El SaaS es una gran ventaja porque es una forma flexible de contar con medios especializados para nuestra actividad. La continuidad de los servicios de SaaS es una garantía de calidad.

La seguridad de las aplicaciones en la nube

Una de las angustias del verano para las pymes es el miedo a robos y sabotajes. Hay menos movimiento laboral, hay menos concurrencia de gente alrededor de las oficinas y locales de negocio, y los riesgos en las empresas que no han invertido suficientemente en seguridad y vigilancia se multiplican.

Para la mayoría de las pymes, las aplicaciones en la nube son la mejor forma de mantener la seguridad. Las garantías de la seguridad informática son mucho más elevadas.

Las aplicaciones en la nube evitan muchos extravíos veraniegos

Los documentos con un soporte físico son muy sencillos de extraviar y el verano es época propicia para ello. Por ejemplo, es fácil no recordar después de las vacaciones donde dejamos el papel o el lápiz de memoria que contenía aquel documento tan importante. Igualmente es posible que, si otra persona se ha tenido que ocupar temporalmente de una tarea, los documentos cambien de ubicación. Al regreso, puede darnos la sensación de que el orden no es el mismo.
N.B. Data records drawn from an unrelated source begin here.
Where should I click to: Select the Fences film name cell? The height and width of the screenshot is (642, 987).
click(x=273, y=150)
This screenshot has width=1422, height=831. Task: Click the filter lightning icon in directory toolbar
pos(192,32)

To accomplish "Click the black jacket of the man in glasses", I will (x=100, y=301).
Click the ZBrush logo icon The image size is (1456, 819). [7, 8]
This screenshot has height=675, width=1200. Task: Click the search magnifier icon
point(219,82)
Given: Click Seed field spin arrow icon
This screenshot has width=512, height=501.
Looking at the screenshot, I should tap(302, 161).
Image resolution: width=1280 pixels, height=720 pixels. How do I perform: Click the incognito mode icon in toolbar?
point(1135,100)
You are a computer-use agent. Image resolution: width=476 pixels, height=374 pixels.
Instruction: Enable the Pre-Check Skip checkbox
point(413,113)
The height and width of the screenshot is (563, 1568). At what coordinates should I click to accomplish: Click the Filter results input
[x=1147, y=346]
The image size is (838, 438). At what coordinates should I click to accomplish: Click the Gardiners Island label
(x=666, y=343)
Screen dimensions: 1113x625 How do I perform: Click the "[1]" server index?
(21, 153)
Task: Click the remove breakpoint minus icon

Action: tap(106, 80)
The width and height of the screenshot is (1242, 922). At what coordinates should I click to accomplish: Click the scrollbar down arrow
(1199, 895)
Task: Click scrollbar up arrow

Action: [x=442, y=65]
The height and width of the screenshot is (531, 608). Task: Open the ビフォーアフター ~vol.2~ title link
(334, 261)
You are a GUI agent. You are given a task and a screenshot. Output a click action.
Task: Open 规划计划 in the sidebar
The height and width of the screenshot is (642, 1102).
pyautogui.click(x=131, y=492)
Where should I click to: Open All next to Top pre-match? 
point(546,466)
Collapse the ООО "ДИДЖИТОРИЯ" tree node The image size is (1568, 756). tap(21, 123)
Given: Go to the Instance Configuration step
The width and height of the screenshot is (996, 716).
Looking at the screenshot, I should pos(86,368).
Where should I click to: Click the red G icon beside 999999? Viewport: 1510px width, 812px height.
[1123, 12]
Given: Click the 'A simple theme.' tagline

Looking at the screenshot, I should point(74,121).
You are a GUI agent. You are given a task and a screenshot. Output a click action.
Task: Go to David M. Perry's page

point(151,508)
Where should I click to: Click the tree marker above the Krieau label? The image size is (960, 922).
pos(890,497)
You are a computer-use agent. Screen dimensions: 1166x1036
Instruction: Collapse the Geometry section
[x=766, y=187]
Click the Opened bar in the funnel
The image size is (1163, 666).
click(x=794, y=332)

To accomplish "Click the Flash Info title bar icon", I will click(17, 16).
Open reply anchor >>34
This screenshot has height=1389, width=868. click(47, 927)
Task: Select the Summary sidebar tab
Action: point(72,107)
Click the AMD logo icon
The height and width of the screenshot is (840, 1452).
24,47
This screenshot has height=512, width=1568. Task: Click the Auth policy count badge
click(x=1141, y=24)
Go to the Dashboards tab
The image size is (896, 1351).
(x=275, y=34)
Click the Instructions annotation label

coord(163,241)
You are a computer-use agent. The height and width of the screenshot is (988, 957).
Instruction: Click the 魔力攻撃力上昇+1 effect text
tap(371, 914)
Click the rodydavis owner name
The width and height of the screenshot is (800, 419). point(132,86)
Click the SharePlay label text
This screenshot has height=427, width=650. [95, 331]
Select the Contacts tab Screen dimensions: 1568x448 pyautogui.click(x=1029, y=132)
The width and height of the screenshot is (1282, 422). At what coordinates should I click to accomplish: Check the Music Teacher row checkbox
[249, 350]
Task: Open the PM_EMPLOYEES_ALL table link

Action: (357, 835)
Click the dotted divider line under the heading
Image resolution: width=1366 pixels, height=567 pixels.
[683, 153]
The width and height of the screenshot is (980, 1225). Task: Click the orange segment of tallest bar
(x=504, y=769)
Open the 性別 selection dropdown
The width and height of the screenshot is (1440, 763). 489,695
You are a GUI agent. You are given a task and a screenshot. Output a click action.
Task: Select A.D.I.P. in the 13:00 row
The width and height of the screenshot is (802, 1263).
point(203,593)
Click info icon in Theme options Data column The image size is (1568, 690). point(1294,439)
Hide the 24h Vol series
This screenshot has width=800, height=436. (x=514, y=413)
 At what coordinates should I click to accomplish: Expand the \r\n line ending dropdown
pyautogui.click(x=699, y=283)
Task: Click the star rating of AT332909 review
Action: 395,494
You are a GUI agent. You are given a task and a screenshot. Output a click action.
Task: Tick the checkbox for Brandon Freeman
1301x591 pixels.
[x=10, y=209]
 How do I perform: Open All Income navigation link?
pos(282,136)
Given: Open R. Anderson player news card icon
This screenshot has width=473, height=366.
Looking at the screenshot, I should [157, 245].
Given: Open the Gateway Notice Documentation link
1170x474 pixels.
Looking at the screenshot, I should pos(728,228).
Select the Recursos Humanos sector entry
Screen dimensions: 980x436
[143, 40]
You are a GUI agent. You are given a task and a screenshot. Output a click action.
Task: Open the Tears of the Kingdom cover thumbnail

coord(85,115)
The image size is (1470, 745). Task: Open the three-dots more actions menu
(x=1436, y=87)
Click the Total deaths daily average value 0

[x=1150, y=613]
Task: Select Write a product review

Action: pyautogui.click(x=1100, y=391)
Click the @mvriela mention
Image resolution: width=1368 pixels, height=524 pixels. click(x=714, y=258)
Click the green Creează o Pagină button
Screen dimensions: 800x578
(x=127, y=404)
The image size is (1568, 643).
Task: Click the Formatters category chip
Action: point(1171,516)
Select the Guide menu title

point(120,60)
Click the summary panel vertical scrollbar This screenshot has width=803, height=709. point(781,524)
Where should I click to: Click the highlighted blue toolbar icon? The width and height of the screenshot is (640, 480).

Las aplicaciones en la nube permiten que todo esté siempre en el mismo lugar: en la nube. Además, es fácil organizar y presentar la información de diferentes maneras, dependiendo del propósito.

La nube facilita tomar notas durante el verano

Es bueno tomar algún descanso durante el verano, pero la inspiración puede seguir trabajando. Es posible que se nos ocurran ideas para el negocio. También podemos hacer contactos. Antes de la transformación digital, los emprendedores se veían obligados a tener siempre a mano papel y bolígrafo.

Ahora, gracias a las aplicaciones en la nube, es todo mucho más sencillo. Se pueden tomar notas, redactar correos electrónicos, almacenar contactos… Y todo queda ordenado sin ocupar un espacio físico. Simplemente llevando un smartphone con nosotros, estaremos preparados ante cualquier oportunidad.

La nube ofrece ventajas tan importantes en verano como la conectividad, el trabajo en equipo o la seguridad de la información. Se consigue continuidad en la actividad y contribuye a garantizar la calidad de los servicios. Es un avance de gran valor para todas las empresas, en especial para las pymes.